■ DATA FOR THE TASK
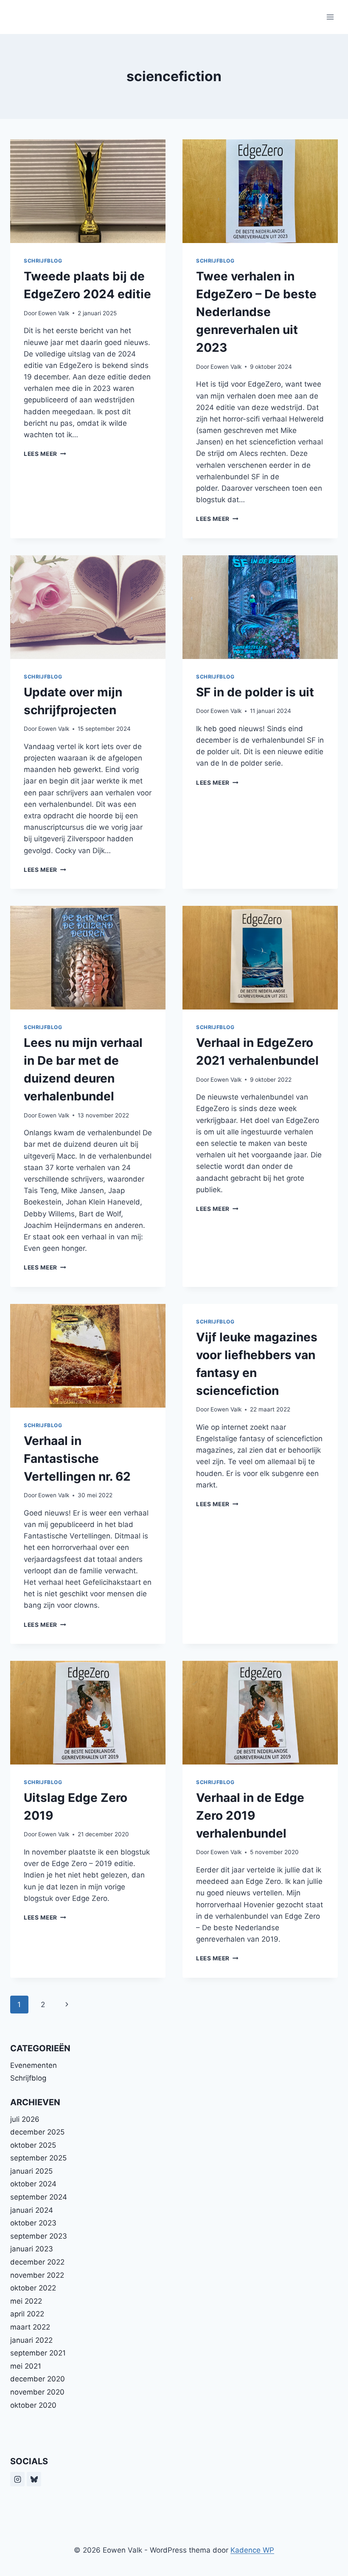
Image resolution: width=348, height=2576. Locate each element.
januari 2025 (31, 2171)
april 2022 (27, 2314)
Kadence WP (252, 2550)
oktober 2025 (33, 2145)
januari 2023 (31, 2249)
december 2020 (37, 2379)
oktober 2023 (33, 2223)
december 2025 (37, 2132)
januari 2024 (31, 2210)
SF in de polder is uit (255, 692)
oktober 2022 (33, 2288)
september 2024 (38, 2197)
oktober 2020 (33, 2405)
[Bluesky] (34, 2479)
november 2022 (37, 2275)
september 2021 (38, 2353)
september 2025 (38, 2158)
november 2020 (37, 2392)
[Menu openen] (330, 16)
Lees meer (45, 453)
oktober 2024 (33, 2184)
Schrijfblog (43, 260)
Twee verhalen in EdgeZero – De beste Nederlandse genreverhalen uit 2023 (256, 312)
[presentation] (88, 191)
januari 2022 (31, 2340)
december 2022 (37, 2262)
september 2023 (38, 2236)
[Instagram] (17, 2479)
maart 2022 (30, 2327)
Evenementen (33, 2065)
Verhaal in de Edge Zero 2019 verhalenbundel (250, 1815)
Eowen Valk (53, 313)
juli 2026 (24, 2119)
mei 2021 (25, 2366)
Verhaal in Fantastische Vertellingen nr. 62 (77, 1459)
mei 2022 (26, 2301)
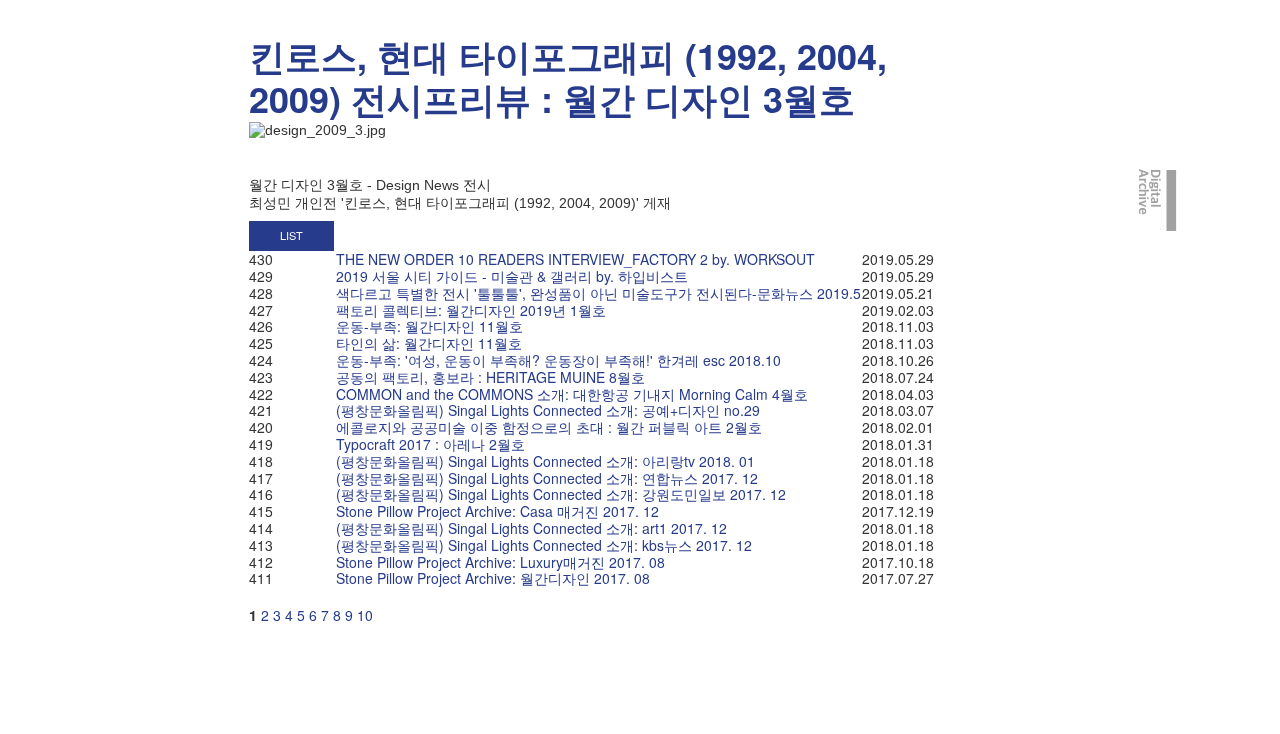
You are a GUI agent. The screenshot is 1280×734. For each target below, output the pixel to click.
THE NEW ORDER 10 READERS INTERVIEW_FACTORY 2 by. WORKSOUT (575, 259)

---

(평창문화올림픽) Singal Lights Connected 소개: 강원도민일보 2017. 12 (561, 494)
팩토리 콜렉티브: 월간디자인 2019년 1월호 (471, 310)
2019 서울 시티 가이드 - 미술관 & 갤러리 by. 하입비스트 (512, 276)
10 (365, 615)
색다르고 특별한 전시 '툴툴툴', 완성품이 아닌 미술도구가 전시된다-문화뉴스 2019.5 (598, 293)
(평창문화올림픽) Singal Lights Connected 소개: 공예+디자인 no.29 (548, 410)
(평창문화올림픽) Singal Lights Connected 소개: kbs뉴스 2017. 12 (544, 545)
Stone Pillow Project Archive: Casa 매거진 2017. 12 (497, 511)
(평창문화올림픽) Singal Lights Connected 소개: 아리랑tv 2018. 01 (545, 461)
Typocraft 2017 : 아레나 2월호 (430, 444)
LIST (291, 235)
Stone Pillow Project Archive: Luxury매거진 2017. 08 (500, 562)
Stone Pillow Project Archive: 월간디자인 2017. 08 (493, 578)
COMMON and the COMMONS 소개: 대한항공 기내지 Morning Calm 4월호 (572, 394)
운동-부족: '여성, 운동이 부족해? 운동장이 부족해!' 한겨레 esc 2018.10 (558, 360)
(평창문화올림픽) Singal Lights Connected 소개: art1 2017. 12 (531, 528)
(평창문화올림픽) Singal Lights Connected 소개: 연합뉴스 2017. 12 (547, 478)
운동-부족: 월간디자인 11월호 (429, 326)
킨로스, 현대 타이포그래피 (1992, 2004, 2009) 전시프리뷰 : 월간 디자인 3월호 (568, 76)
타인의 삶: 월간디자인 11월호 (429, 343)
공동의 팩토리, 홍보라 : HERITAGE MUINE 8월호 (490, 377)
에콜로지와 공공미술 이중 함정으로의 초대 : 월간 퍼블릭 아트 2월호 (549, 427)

---

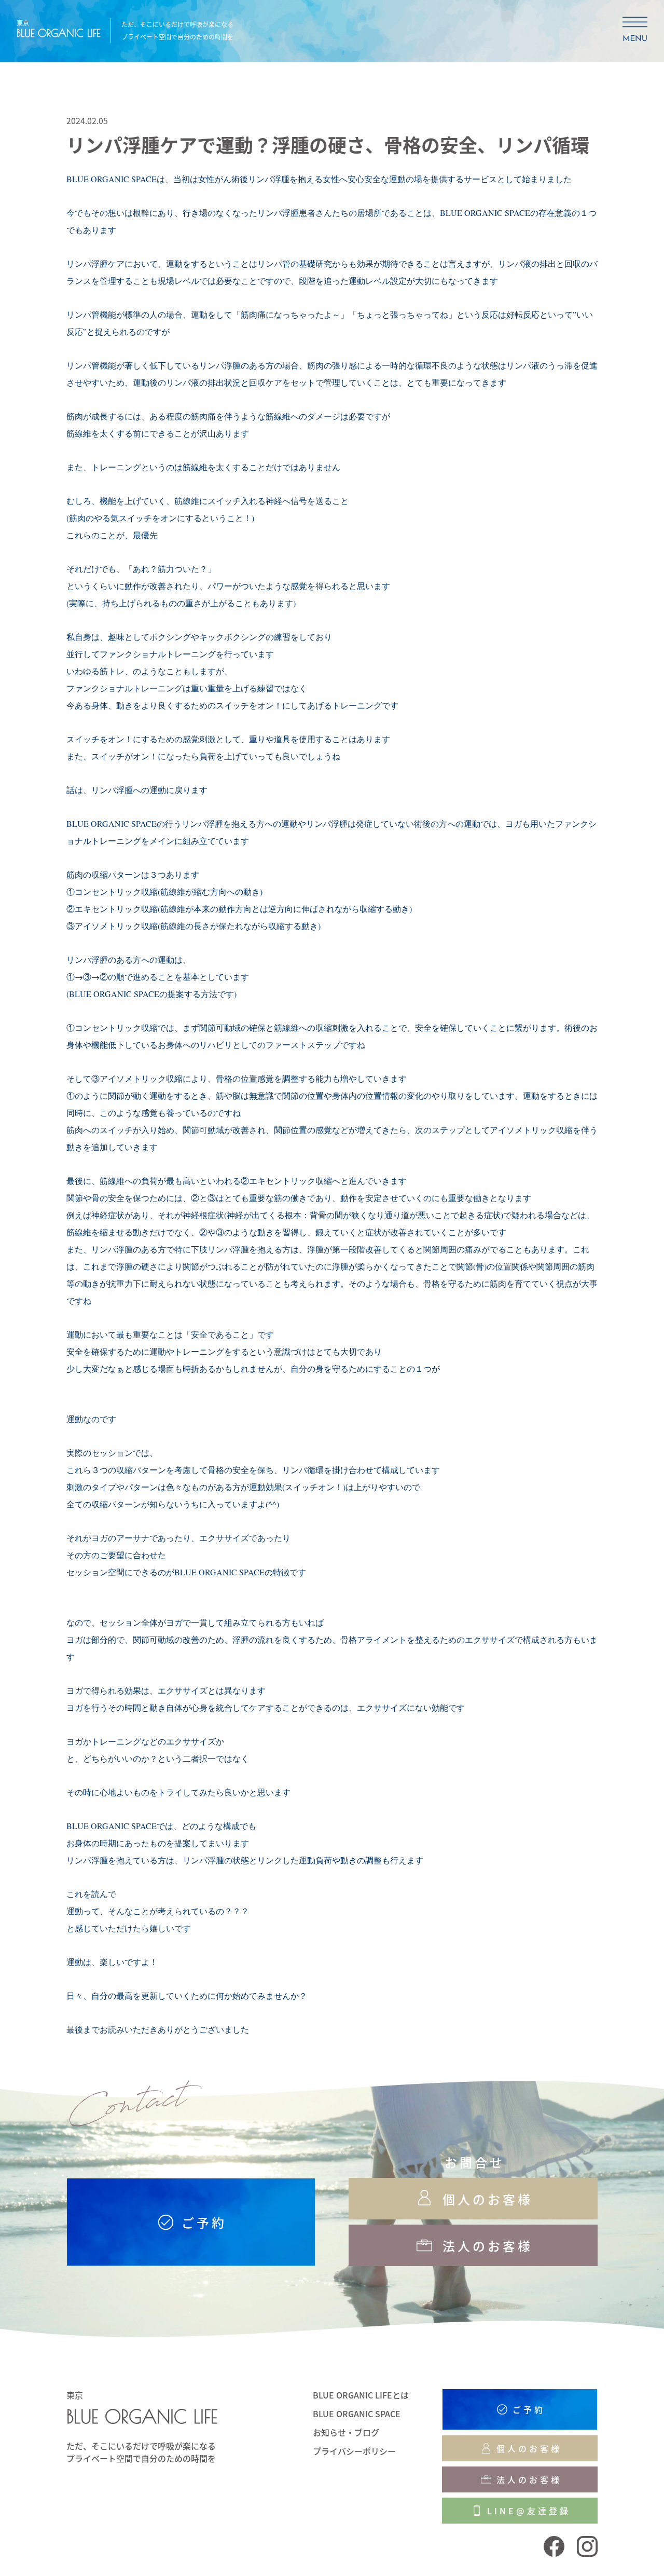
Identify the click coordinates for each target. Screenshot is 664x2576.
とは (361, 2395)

■ TASK BRIEF
Above are the records; repeat exactly the lines from the one holding "januari 2025 (31, 2171)" down to the one holding "september 2024 (38, 2197)", end lines included.

■ EXPECTED OUTPUT
januari 2025 (31, 2171)
april 2022 (27, 2314)
Kadence WP (252, 2550)
oktober 2025 (33, 2145)
januari 2023 (31, 2249)
december 2020 (37, 2379)
oktober 2023 (33, 2223)
december 2025 (37, 2132)
januari 2024 (31, 2210)
SF in de polder is uit (255, 692)
oktober 2022 (33, 2288)
september 2024 (38, 2197)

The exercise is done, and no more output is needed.